[[ DATA SUPPLIED, beginning ]]
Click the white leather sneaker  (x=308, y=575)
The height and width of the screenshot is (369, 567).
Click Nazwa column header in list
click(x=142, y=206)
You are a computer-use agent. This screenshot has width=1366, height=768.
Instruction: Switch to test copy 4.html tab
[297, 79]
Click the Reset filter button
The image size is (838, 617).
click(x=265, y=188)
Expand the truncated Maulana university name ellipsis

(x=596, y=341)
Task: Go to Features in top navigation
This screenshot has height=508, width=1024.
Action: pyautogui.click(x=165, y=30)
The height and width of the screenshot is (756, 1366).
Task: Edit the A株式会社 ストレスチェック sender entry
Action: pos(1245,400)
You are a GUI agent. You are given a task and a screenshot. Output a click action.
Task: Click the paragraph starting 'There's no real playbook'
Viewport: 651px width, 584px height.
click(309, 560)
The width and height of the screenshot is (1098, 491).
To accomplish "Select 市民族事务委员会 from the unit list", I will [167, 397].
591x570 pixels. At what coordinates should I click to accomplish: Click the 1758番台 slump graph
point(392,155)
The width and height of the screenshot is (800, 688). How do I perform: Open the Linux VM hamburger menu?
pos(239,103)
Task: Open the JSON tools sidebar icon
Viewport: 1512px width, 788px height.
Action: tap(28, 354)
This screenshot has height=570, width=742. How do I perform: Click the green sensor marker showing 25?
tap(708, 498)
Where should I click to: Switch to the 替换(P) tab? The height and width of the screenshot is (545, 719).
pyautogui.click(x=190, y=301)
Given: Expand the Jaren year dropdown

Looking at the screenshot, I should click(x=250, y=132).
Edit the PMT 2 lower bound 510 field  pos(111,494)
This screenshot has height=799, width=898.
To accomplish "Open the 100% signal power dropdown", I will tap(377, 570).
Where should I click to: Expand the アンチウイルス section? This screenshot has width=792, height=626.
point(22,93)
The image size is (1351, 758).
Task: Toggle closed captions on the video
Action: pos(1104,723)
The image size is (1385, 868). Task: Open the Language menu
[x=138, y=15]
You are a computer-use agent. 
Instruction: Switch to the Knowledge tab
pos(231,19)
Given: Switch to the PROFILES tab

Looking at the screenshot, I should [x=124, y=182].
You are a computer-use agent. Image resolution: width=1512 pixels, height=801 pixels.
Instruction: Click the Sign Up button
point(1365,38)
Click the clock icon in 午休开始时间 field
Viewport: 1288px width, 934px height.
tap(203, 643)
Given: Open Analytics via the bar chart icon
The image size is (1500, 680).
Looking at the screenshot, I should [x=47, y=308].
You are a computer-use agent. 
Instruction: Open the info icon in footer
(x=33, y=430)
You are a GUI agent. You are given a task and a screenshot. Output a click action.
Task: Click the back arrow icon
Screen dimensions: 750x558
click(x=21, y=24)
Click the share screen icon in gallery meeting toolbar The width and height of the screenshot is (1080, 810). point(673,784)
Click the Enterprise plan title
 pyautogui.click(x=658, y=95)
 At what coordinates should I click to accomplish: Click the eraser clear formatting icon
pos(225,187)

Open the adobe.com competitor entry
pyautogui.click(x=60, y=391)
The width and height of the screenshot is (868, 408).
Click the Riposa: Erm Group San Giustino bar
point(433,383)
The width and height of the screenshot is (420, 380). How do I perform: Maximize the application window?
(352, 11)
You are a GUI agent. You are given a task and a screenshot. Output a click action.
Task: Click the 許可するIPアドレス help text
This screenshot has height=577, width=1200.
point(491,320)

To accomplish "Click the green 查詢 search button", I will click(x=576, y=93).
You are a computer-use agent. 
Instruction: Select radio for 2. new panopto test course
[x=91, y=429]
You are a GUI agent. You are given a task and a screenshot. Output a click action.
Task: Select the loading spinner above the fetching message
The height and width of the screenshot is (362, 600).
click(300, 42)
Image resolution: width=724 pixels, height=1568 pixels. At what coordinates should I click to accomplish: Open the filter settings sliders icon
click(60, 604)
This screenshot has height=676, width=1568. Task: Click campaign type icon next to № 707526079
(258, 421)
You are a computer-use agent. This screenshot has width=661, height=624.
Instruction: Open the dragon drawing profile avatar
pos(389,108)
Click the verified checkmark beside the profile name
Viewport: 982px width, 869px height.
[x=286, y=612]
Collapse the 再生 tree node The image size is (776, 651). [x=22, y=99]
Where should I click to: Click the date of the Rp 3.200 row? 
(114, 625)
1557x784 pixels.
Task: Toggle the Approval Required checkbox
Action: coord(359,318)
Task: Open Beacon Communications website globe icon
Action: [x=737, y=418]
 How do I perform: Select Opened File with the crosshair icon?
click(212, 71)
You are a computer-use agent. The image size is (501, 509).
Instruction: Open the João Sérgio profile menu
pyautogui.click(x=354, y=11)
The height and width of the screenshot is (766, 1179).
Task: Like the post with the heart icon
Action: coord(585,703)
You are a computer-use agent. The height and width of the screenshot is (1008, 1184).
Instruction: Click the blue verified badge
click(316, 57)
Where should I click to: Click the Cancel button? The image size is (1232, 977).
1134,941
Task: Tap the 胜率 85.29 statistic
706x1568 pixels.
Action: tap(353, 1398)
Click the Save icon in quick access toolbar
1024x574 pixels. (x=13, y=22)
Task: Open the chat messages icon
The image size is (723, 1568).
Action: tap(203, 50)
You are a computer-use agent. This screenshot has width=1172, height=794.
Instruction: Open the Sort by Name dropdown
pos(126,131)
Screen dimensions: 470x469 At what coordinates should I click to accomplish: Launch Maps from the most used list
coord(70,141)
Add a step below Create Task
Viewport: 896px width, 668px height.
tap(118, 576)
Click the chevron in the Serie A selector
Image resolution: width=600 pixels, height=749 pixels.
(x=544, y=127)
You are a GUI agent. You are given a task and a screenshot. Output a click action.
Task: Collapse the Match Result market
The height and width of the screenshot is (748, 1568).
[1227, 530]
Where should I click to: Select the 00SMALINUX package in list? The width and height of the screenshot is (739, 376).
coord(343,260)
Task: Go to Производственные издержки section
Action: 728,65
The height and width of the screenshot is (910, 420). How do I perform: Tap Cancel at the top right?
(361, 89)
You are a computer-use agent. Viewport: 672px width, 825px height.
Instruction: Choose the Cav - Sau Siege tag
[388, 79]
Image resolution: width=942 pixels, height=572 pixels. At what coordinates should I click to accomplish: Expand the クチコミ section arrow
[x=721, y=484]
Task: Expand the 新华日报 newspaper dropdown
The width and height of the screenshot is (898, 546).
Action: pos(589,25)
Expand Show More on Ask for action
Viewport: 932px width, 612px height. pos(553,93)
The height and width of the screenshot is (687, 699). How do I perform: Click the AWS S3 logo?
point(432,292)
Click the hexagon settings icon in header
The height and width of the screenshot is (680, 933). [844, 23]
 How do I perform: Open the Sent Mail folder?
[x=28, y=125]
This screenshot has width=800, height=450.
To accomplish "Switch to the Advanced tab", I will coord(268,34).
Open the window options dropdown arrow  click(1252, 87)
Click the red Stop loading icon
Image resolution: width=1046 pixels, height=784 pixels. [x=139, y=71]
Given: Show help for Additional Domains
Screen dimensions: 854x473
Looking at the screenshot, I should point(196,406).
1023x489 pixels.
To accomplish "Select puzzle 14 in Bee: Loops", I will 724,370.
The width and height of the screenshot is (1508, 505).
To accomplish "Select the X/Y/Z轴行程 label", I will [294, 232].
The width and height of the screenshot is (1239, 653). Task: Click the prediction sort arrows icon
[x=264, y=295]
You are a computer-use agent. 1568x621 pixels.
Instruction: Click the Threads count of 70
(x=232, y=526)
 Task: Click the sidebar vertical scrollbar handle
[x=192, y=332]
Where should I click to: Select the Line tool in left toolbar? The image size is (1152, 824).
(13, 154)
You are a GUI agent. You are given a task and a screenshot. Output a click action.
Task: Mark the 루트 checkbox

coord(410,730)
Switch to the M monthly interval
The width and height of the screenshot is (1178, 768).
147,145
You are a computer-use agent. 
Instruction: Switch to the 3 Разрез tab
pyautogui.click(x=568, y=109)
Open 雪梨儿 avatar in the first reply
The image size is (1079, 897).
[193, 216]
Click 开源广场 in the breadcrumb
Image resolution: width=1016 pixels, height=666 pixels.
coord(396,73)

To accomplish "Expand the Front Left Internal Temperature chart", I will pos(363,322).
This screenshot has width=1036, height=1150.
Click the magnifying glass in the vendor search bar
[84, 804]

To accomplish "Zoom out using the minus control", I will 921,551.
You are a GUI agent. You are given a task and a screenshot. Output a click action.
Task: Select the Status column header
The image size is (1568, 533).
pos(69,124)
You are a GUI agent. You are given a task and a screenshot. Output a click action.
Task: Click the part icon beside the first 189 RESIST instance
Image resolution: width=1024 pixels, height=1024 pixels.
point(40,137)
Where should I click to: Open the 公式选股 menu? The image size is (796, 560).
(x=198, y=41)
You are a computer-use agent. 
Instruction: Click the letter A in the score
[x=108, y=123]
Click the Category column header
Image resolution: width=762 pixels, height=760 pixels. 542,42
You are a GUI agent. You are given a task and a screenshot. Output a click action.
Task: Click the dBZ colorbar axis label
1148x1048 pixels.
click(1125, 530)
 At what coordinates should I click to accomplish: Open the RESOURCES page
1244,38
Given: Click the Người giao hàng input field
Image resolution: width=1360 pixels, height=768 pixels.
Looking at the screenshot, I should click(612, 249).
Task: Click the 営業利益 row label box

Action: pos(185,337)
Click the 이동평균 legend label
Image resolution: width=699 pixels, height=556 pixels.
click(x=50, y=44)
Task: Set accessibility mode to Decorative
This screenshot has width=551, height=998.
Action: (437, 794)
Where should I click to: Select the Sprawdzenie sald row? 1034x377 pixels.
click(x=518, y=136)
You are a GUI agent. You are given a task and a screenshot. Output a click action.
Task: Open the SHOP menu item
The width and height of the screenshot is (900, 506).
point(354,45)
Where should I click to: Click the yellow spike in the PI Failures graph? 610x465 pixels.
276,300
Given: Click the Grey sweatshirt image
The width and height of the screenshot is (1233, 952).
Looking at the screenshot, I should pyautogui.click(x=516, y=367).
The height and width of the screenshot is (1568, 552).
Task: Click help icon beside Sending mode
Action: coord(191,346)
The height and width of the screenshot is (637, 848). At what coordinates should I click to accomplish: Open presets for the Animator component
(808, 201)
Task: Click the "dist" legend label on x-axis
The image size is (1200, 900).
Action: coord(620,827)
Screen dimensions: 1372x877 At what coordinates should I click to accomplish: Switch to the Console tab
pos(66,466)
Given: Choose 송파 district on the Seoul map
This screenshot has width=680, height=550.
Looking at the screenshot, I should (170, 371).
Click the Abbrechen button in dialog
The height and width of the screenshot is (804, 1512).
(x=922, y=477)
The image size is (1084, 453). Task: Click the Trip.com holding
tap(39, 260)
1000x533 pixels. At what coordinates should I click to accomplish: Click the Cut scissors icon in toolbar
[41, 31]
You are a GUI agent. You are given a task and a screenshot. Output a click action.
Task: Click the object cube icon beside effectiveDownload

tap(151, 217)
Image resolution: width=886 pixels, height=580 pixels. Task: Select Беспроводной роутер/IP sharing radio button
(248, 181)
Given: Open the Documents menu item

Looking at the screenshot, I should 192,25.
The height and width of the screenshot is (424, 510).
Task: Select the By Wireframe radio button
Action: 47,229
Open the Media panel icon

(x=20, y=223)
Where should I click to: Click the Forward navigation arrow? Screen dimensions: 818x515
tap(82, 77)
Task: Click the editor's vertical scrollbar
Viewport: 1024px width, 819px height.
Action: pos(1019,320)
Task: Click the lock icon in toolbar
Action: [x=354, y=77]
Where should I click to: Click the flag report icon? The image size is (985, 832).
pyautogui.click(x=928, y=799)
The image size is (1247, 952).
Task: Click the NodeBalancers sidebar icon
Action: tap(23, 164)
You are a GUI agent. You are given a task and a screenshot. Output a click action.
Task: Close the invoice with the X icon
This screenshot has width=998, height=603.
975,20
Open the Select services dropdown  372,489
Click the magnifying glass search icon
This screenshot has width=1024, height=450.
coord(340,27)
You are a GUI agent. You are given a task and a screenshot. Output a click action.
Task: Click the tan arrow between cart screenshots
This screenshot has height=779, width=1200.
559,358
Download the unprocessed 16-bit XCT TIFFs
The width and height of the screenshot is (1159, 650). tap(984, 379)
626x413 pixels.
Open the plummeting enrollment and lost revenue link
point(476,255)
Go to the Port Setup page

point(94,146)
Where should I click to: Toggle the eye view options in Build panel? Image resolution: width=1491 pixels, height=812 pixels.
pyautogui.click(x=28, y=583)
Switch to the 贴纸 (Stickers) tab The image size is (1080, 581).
[[ DATA SUPPLIED, end ]]
WHAT THE TASK ASKS. Your answer must be the lines from the first line of the entries above through the line that contains "Task: Go to Features in top navigation", written out exactly.

REPLY.
Click the white leather sneaker  (x=308, y=575)
The height and width of the screenshot is (369, 567).
Click Nazwa column header in list
click(x=142, y=206)
You are a computer-use agent. This screenshot has width=1366, height=768.
Instruction: Switch to test copy 4.html tab
[297, 79]
Click the Reset filter button
The image size is (838, 617).
click(x=265, y=188)
Expand the truncated Maulana university name ellipsis

(x=596, y=341)
Task: Go to Features in top navigation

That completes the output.